Work friends are not real friends, don't make that mistake


AuntieLili

Me: hey man, let be friends Potential friend: stay the fuck away from me bro, need to maintain social distance Me: 🥺


TerminalHighGuard

Every time I get depressed about not having more than 1 friend I remember how much effort it takes... which makes me realize those thoughts are just vanity since I don't have the emotional reservoirs to make the investment.


rushhourIV

This is a really good point. Thanks for this dose of wisdom


[deleted]

I disagree. I think people are turned off if you try too hard to be their friend. Instead, just be friendly and approachable. The two most important factors that will determine whether you will be friends with someone or not is 1) proximity and 2) similar interests and values. You will make friends with people most likely at your job, through meeting friends of friends, or doing a hobby you enjoy


bayfarm

Ya I don't mean literally. I'm saying it takes effort.


dz_reddit_or

1st of all, you stated a very interesting point, secondly, as my twenties journey started, most of friendships when it comes to youth come out as toxic, as for me, idk if it's wrong or not, but I classified people i meet into two categories "Friends", and "Comrades" (seems more like a communistic concept, but doesn't have anything to do with it), Friends basically include my true friends, that have always been with me and as i believe, they'll always be, only 4 people, and comrades consist of people i met at university or at associative activities and with whom i established good relations, i've no idea why i did that but works fine xD


TheCatholicxJew

I agree with you.
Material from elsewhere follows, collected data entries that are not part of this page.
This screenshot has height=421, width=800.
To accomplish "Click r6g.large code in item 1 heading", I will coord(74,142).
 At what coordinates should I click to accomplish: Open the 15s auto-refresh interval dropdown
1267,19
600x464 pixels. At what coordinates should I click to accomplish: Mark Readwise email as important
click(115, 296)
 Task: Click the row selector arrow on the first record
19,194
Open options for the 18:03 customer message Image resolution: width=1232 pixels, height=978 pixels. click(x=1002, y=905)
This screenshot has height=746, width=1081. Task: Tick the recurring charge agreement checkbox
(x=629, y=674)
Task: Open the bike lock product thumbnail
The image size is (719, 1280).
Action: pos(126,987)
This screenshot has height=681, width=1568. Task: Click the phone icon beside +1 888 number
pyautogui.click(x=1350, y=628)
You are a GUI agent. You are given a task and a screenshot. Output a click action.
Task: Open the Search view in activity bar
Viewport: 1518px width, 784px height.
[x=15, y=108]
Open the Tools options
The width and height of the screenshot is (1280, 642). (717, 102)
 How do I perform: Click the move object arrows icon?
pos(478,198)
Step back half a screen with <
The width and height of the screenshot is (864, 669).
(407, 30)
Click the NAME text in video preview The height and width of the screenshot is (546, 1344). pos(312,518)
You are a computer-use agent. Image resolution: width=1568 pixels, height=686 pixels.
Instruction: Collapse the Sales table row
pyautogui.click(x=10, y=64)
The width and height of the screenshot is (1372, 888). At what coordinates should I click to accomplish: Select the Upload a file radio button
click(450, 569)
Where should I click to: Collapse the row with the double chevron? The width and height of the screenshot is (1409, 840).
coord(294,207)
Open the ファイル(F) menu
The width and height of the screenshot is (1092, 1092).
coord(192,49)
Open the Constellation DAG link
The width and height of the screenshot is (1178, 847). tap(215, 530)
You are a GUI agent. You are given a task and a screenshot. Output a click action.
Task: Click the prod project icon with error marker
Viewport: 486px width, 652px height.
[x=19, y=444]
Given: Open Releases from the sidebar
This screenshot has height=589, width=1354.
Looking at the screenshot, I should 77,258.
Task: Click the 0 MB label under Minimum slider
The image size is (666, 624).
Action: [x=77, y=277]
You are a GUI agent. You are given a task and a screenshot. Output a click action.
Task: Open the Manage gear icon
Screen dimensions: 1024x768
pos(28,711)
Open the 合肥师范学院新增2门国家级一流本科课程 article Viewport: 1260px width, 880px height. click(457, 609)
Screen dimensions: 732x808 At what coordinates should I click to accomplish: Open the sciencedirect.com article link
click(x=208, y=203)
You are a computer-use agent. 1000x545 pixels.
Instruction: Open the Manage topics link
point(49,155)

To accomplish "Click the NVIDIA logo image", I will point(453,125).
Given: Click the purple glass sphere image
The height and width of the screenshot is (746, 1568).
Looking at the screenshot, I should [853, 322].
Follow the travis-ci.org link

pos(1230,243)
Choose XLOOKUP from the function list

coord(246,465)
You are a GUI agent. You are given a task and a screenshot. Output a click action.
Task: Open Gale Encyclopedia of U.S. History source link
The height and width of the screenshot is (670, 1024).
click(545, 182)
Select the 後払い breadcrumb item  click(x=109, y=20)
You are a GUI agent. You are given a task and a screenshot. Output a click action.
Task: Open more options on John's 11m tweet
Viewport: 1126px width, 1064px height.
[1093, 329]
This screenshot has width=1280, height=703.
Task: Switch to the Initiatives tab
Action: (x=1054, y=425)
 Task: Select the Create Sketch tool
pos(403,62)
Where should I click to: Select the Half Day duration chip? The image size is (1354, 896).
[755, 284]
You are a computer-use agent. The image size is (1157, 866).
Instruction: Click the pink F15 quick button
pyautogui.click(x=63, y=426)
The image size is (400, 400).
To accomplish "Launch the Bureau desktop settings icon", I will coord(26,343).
I'd add that maintaining/keeping a friendship can take even more effort


[deleted]

What did you do to make friends within your age group?


[deleted]

The absolute key to this is have a job and make friends at work or join a group of some sort and make friends there. This pretty much will not work otherwise with true strangers.


frankOwOyee

thank you king


harrybutterr

Honestly I find this to be the case at uni too. I went to a uni where a lot of students came from the same high school. I befriended all types of people but groups already formed, I had no idea how and I was constantly being forgotten that it became exhausting to keep trying. I'm a minority so I feel that people don't give me a chance unless I'm talking to another person. Its never worked out for me in school even while taking it slow, doubt it will in the future.